Irina Guseva Canu est épidémiologiste du travail à l'Université de Lausanne. | Photo: màd

Jusqu’en mars 2024, 50 000 chercheuses et chercheurs – étudiants ou professeurs – et membres du personnel non académique sont invités à participer à l’enquête Staircase sur leur santé mentale. Epidémiologiste du travail, Irina Guseva Canu est responsable de sa diffusion au sein des universités suisses.

Irina Guseva Canu, quel est le but de l’étude Staircase?

Nous disposons déjà de données du Royaume-Uni, des Flandres et d’Australie. Ces études montrent que les scientifiques sont toujours plus pessimistes. Les raisons majeures sont la charge de travail, le déséquilibre entre vie professionnelle et vie privée et l’insécurité professionnelle due aux contrats temporaires. Les discussions sur ce phénomène ont commencé il y a plusieurs années. La nouvelle enquête, la plus large à ce jour, devrait nous permettre d’établir des comparaisons entre les pays, les niveaux hiérarchiques et les disciplines. L’objectif est de changer le système.

En quoi l’académie est-elle dfférente des autres domaines professionnels?

En Suisse, il y a une concurrence extrême pour obtenir des subventions et être le premier à publier. En Grande-Bretagne, nous entendons dire que la pression s’est accrue depuis la sortie de l’UE. A cela s’ajoute encore la charge de travail. En même temps, on vante les mérites des activités de loisirs pour que l’on soit plus résistants. Mais comment celles et ceux qui doivent fournir un travail supplémentaire pour gagner assez peuvent-ils penser aux loisirs?
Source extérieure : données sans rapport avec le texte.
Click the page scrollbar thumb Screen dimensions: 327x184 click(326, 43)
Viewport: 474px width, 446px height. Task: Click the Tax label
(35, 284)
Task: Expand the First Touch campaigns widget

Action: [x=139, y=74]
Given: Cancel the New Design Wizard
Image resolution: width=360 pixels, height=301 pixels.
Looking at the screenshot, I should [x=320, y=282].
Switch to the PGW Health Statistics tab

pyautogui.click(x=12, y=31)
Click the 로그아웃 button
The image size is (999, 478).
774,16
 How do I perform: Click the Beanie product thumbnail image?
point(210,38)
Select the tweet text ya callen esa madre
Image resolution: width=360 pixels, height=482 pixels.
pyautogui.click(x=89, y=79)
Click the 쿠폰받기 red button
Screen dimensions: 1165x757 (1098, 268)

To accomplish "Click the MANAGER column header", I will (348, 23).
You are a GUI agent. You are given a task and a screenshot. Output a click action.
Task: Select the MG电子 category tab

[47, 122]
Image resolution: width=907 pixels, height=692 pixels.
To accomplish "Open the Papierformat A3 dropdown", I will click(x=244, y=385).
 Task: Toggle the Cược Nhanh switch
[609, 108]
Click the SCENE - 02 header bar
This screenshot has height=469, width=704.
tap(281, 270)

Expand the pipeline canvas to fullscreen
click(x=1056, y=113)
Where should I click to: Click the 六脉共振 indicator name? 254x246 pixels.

«Nous essayons toujours de convaincre les institutions supérieures de diffuser l’enquête.»

Quel fut l’écho en Suisse?

Nos groupes cibles, comme les organisations de doctorants ou le corps intermédiaire, nous soutiennent pleinement. L’association des étudiantes et des étudiants de l’Université de Lausanne m’a même invitée à une table ronde sur la santé mentale. L’enquête Staircase donne des impulsions pour d’autres initiatives.

Le moment semble venu…

Je dois nuancer cela. Le feed-back de la hiérarchie a été moins encourageant. Nous essayons toujours de convaincre les institutions supérieures de diffuser l’enquête.

Pour quelle raison?

L’une des raisons pourrait être l’idée, particulièrement marquée en Suisse alémanique, qu’il faut être résistant et résilient. Les troubles psychologiques y sont plus stigmatisés que dans d’autres cultures. J’ai pu le démontrer dans une étude nationale récente sur le burn-out. Nous observons la même chose à l’université: un professeur de 50% ans doit être en forme, il ne doit pas se sentir vide. Cela peut être différent pour la jeune génération.

«Etre chercheuse est aussi le meilleur travail du monde.»

Avez-vous personnellement rencontré de telles difficultés?

J’ai un caractère fort et sais comment éviter un burn-out. Mais j’ai du mal quand un projet dans lequel nous avons mis beaucoup d’énergie n’obtient pas de financement. Et je ressens la pression financière accrue: pas d’argent, pas de doctorantes, pas de recherche, pas de publications. Parfois, il semble que, quoi qu’on fasse, ce n’est jamais assez. Mais être chercheuse est aussi le meilleur travail du monde: nous sommes entourés de gens qui veulent apprendre. Et j’apprends tous les jours.